Lines with the string "agent" must each be copied from the listing.

TASK INPUT:
******************************

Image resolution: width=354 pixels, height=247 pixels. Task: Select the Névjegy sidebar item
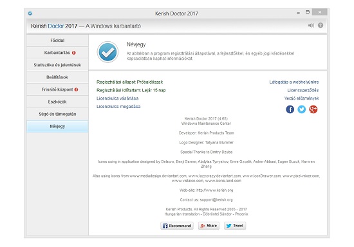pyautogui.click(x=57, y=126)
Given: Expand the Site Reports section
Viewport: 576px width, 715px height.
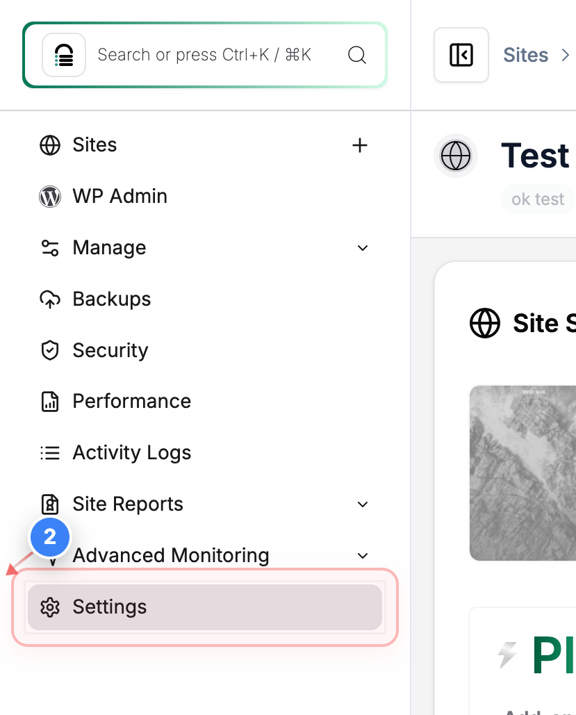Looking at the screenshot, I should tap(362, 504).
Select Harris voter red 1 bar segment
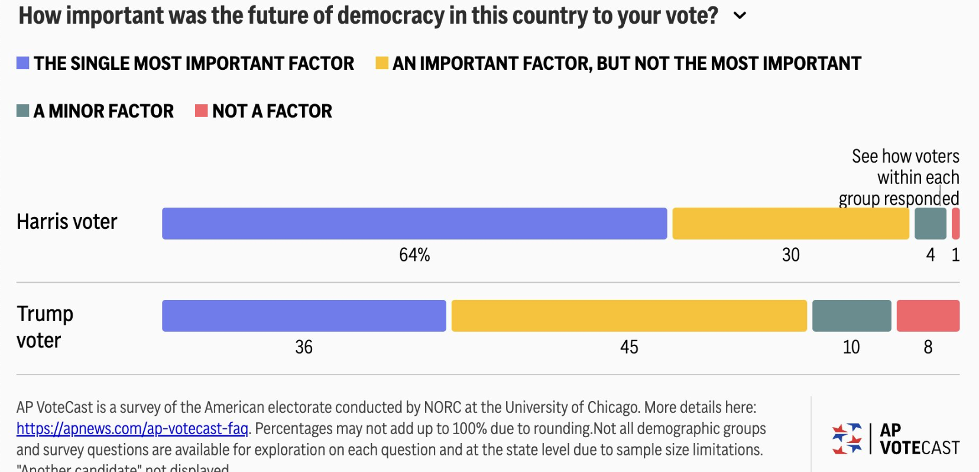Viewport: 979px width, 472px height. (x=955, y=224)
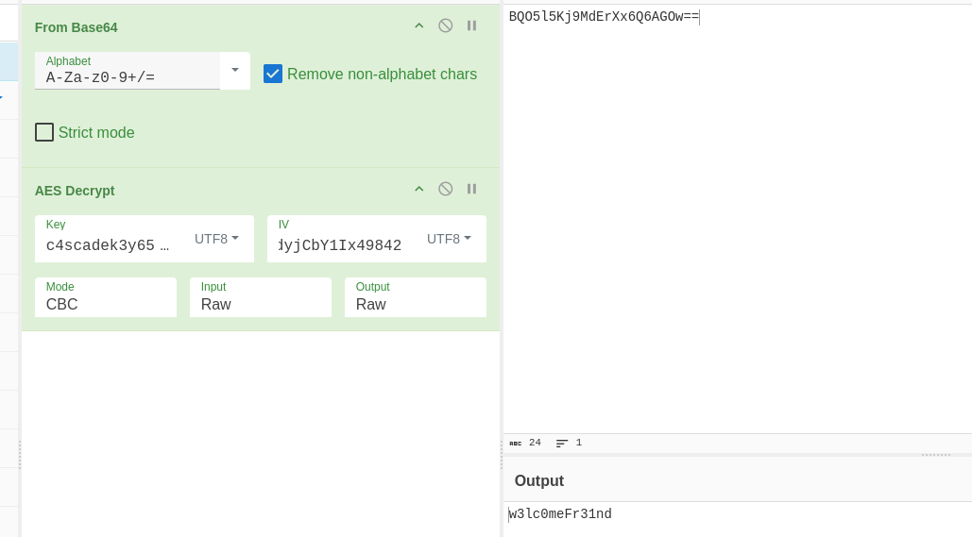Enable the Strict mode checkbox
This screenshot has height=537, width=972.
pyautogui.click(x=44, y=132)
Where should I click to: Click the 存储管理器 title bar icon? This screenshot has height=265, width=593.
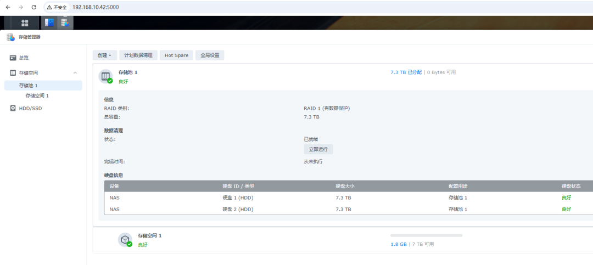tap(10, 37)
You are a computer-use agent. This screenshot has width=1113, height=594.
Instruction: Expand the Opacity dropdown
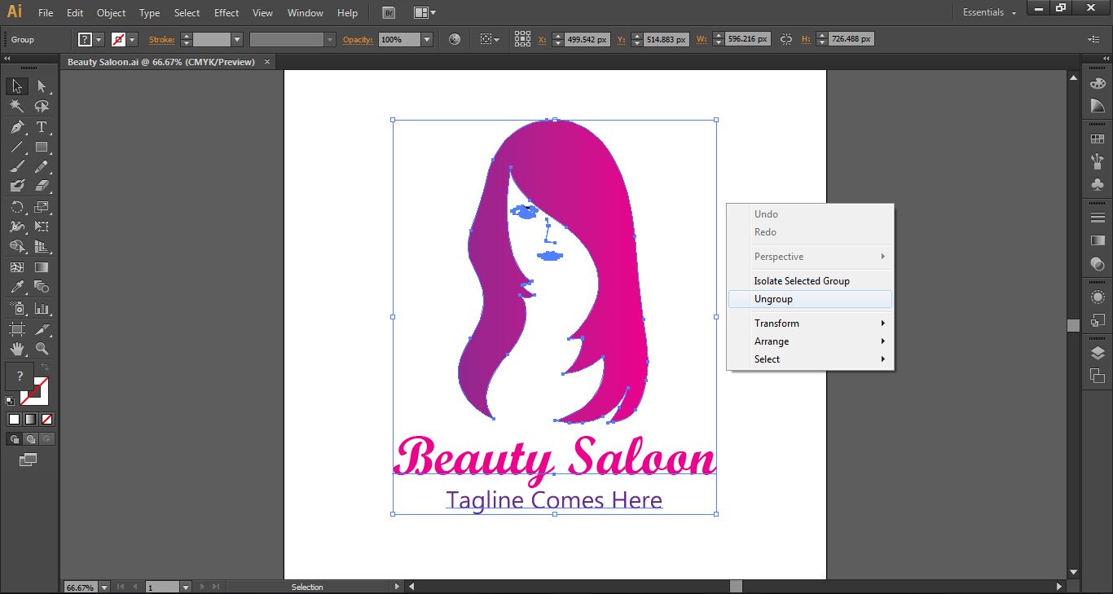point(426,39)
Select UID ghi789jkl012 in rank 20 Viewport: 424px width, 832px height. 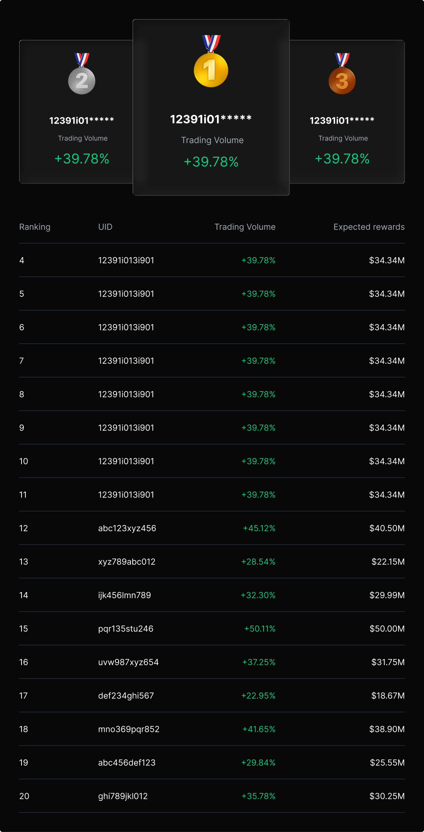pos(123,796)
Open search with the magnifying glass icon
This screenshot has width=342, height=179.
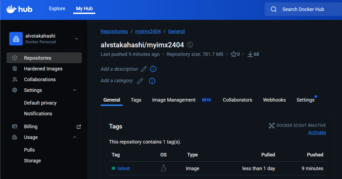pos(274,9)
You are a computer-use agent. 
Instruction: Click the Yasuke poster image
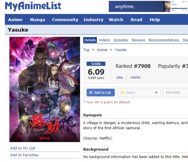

******************************

YOUR RESPONSE:
You are a computer-use agent. This screenshot has width=1113, height=594.
You are a computer-use agent. 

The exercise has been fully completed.